# Planning thread for World Community Grid's 11th Birthday Challenge



## Norton (Nov 4, 2015)

*Hey Team,

World Community Grid's 11th Birthday is coming up and Team SETI.Germany is hosting a challenge on November 16th thru 22nd.

We're all signed up and I hope we can go all in for a little while to show what Team TPU can do!!! 

Post your thoughts here, we'll open an official challenge thread a few days before the start*.


----------



## T-Bob (Nov 4, 2015)

I'm in.  Not sure if I'll be at full throttle for this one though.


----------



## [Ion] (Nov 4, 2015)

In 100% as always


----------



## ChristTheGreat (Nov 4, 2015)

My other rigs will still crunch (AMD x4, I7 3770k, G3280 ( I would like to switch to an I3/i5 for really cheap xD) )


----------



## manofthem (Nov 4, 2015)

I'm in for the win!  Looking forward to the Challenge!


----------



## bubbleawsome (Nov 4, 2015)

I'm in. Been crunching full out since the last challenge, can't wait for this next one to start!

How should I check my stats? I remember there was some sort of DCStats controversy as the summer started (and I quit) so I'm not clear on what the best solution is now.


----------



## Norton (Nov 4, 2015)

bubbleawsome said:


> I'm in. Been crunching full out since the last challenge, can't wait for this next one to start!
> 
> How should I check my stats? I remember there was some sort of DCStats controversy as the summer started (and I quit) so I'm not clear on what the best solution is now.



http://stats.free-dc.org/stats.php?page=user&proj=bwcg&name=935247


----------



## yotano211 (Nov 4, 2015)

I will be in for this one. About time another group started a good challenge.


----------



## ThE_MaD_ShOt (Nov 4, 2015)

I'm in


----------



## manofthem (Nov 4, 2015)

Is this an All Projects Challenge, or anything in particular?  And I assume it's just by points...? 

Well either way, it's exciting and will be fun. Hopefully we can scramble together a few games for another giveaway


----------



## stinger608 (Nov 4, 2015)

Well hopefully I will have my internrt up and running by then.

Then I have to get the systems spooled up.

Right now I am on my 10" Windows tablet tethered to my dang cell phone. 

They are suppose to have the cable hooked up on the 9th which is next Monday.


----------



## [Ion] (Nov 4, 2015)

manofthem said:


> Is this an All Projects Challenge, or anything in particular?  And I assume it's just by points...?
> 
> Well either way, it's exciting and will be fun. Hopefully we can scramble together a few games for another giveaway


All WCG subprojects, by points.  So OET on Linux and MCM on Windows is probably best; I suspect that's what I'll be doing.

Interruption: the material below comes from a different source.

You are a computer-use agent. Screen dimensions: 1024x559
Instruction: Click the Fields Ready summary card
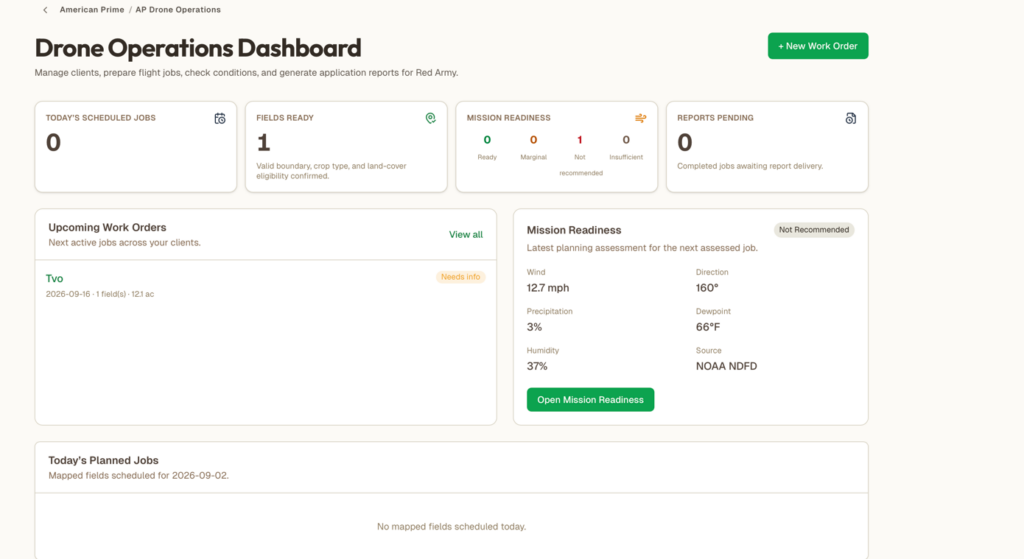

If nothing else, I'll have more Windows keys up for grab.  Probably not going to offer up any HW this round though.


----------



## Broom2455 (Nov 4, 2015)

My solitary PC will be crunching 24/7 as always


----------



## manofthem (Nov 4, 2015)

[Ion] said:


> All WCG subprojects, by points.  So OET on Linux and MCM on Windows is probably best; I suspect that's what I'll be doing.
> 
> If nothing else, I'll have more Windows keys up for grab.  Probably not going to offer up any HW this round though.



OK so since I've no Linux running, maybe I ought to jump to MCM for the Challenge... I hate to abandon my efforts in the current project but hey, gotta go for the win!

Windows keys are always awesome. 


Has anyone broken down the points for faah2 compared to oet and mcm?


----------



## Bow (Nov 4, 2015)

I only have 1 machine now but I'm all in.


----------



## [Ion] (Nov 4, 2015)

manofthem said:


> OK so since I've no Linux running, maybe I ought to jump to MCM for the Challenge... I hate to abandon my efforts in the current project but hey, gotta go for the win!
> 
> Windows keys are always awesome.
> 
> ...


Not yet.  I'm running a mix of them on my Windows systems and recording data, but haven't done any calculations yet.


----------



## Ja.KooLit (Nov 4, 2015)

Im in


----------



## t_ski (Nov 5, 2015)

I haven't stopped yet...


----------



## blunt14468 (Nov 6, 2015)

I haven't stopped crunching full out since day 1.  Would like to add a few more cores soon.
In other words I'm In !


----------



## manofthem (Nov 6, 2015)

blunt14468 said:


> Would like to add a few more cores soon.



That sounds like a fine plan!


----------



## Arjai (Nov 6, 2015)

I'm in! Hoping to get the MadCruncher up this weekend.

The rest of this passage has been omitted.